Annual Financial Report

Tate & Lyle PLC

Tate & Lyle PLC

Annual Financial Report

Tate & Lyle PLC (the “Company”) confirms that copies of the following documents have been submitted to the National Storage Mechanism and will shortly be available for inspection at: www.Hemscott.com/nsm.do.

1. Annual Report and Accounts 2011;

2. Notice of Annual General Meeting 2011; and

3. Proxy Form.

The Annual Report and Accounts 2011 and Notice of Annual General Meeting 2011 are also available on Tate & Lyle’s website at www.tateandlyle.com/annual_report.

The Company announced its full year results on 27 May 2011. Attached to this announcement is additional information for the purposes of compliance with the Disclosure and Transparency Rules which has been extracted from the Annual Report and Accounts 2011 and the page numbers in the text refer to the page numbers in that document.

Lucie Gilbert

Deputy Company Secretary

21 June 2011

APPENDIX A

RISK FACTORS

The following information is set out on pages 19 to 21 of the Annual Report 2011.

Risk management

Tate & Lyle could be affected by a number of risks, which might have a material adverse effect on our reputation, operations and financial performance.

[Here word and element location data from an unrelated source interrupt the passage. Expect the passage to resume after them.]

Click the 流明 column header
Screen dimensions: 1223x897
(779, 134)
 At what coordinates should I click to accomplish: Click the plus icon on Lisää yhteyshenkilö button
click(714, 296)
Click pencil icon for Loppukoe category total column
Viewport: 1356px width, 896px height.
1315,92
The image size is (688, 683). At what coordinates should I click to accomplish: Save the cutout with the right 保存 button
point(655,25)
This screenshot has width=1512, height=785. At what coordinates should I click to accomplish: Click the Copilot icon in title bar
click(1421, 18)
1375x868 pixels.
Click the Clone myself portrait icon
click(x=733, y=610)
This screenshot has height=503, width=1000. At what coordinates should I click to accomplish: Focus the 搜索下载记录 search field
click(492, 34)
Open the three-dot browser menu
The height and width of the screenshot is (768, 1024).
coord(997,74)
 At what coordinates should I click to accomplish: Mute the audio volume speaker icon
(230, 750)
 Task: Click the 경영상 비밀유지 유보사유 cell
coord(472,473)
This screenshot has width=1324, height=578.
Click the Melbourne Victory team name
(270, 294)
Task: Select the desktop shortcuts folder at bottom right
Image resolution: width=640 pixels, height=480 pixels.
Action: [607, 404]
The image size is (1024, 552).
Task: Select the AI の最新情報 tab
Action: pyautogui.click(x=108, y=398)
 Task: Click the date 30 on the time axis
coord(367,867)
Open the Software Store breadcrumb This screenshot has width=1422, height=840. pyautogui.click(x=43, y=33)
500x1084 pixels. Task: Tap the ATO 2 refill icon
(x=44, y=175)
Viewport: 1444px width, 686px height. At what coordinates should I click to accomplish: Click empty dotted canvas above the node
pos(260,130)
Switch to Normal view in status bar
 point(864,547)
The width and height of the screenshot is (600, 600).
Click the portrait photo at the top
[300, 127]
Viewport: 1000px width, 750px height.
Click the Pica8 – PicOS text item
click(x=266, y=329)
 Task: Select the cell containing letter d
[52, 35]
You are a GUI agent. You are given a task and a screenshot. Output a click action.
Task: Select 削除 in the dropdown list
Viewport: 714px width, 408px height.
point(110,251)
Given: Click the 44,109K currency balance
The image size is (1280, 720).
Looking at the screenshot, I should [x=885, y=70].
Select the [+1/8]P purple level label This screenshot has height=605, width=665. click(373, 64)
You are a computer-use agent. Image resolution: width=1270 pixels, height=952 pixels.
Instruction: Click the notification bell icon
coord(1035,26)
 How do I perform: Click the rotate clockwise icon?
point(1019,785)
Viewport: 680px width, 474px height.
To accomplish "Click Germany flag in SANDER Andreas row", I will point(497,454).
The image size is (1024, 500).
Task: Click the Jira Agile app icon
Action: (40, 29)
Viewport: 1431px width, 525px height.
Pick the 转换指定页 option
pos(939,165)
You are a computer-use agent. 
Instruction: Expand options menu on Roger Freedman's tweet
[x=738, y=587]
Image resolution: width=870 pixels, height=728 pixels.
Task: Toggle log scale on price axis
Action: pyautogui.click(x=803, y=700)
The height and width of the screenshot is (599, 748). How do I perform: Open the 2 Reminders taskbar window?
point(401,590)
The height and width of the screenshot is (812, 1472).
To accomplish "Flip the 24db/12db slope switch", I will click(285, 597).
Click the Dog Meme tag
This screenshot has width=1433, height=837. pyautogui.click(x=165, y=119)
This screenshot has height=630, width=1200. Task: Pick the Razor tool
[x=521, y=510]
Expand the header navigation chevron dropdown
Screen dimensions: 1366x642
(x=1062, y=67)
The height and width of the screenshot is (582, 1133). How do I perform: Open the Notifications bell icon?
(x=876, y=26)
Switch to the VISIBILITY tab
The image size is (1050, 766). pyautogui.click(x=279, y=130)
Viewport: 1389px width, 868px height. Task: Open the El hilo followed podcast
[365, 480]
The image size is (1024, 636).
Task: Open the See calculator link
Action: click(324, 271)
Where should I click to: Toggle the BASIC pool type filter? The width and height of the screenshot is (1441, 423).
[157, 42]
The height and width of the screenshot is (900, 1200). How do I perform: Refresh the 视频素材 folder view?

The Board of directors has overall responsibility for the Group’s system of risk management and internal control. The schedule of matters reserved to the Board ensures that the directors control, among other matters, all significant strategic, financial and organisational issues.

Approach

The Group’s enterprise-wide risk management and reporting process helps management to identify, assess, prioritise and mitigate risk. The process involves an ongoing programme of workshops, facilitated by the risk management function, held around the Group. The risks identified are collated and reported through functional and divisional levels to the Group Executive Committee. This culminates in the identification of the Group’s key business, financial, operational and compliance risks with associated action plans and controls to mitigate them where possible (and to the extent deemed appropriate taking account of costs and benefits). The output is then reviewed by the Board. Responsibility for managing each key risk and the associated mitigating controls is allocated to an individual executive within each division. As part of the process, senior executive management formally confirms that these key risks are being managed appropriately within their operations and that controls have been examined and are effective. The confirmations and any exceptions are discussed at the Audit Committee and Corporate Responsibility Committee once a year.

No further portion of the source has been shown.